When all 17 BACs are reassembled in batch, observed assembly errors are the results of tandem duplications and simple sequence repeats. Analysis of the re-assembled BAC gmw1-103e11 shows that tandem duplications of genes such as the PPR-like genes with sequence identity greater than 95% may cause assembly issues. Using a standard set of parameters, clone pairs cannot be distinguished, especially when the repeat is larger than the sequence reads (generally over 500 bp). The parameter set that better resolves tandem repeats may not be the appropriate parameter set for all assemblies; as a result, hand assembly of these regions may be necessary for completion of genome assembly. Similarly, large simple sequence repeats may cause incorrect merging of regions. It should be noted however, if there are homeologous regions of the soybean genome that are conserved with greater than 95% sequence identity, they will likely behave in a manner similar to tandem duplications and may be more difficult to distinguish.

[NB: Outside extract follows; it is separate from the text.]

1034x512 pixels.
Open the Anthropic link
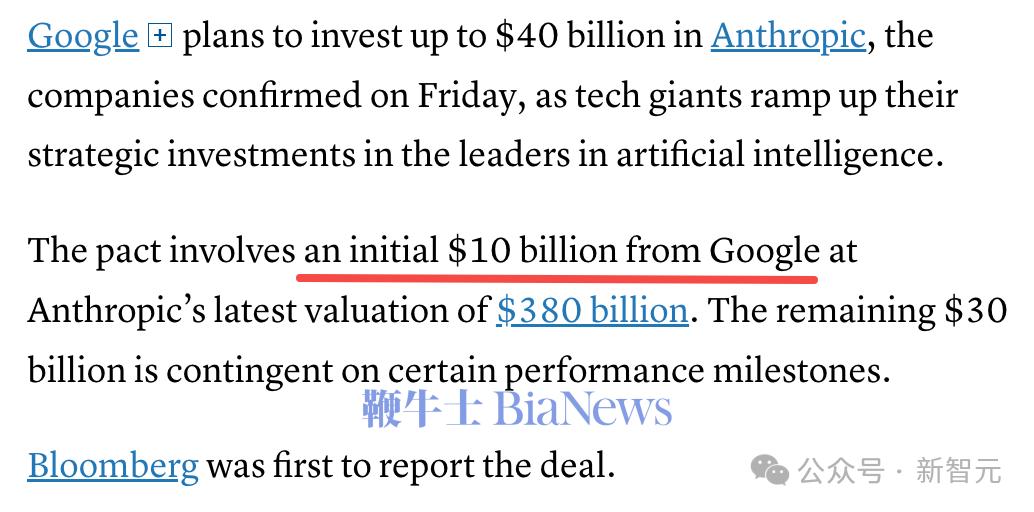[787, 37]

What was not observed in the batch reassembly was errors caused by retrotransposon sequences. In soybean, many of the potential retrotransposons have not been characterized although a number of studies are underway to identify repetitive sequences in soybean Marek et al. unpublished results . This analysis, with one exception, did not identify BACs that contained numerous repetitive sequences; instead they were found to be gene rich. BAC gmw1-45m6  does contain numerous LTR retrotransposons, but re-assembly of this BAC showed few errors. Cytogenetic studies have shown that the high-copy sequences in soybean are highly concentrated to centromeric and pericentromeric regions [24, 56]. In addition, ongoing analysis of repetitive sequence in soybean shows that it is primarily in the centric, telomeric and nucleolar organizing regions of the genome (Gill et al. unpublished results) . Contrary to maize or some species of rice [10, 57], no evidence for a large burst of retrotransposon activity has been found in soybean. It is likely then, that in the context of WGS assembly, retrotransposon sequences in most cases will not affect assembly of genic regions.
Preliminary analysis of contigs generated from JGI trace files give an estimation of what repetitive sequences will need to be screened for during WGS assembly (Figure 4). Even though the 80,000 JGI traces were prescreened against characterized soybean repeats, those trace files that contain a fragment of a repeat are passing through the screening process. Further, there are enough sufficient sequences that assemble to regenerate the original repetitive sequence into a contig, or at least enough of the sequence to match back to characterized repeats. One previously noted consequence of WGS assembly is that the exclusion of transposable element sequences and repetitive sequences during assembly has the effect of eliminating genes that might be found in these regions . In this case, genic sequences that flank or are contained in repetitive regions may be able to pass through the repeat screening such that they become part of the assembly. A balance between screening for repetitive sequences during WGS assembly while not excluding genic information will need to be found.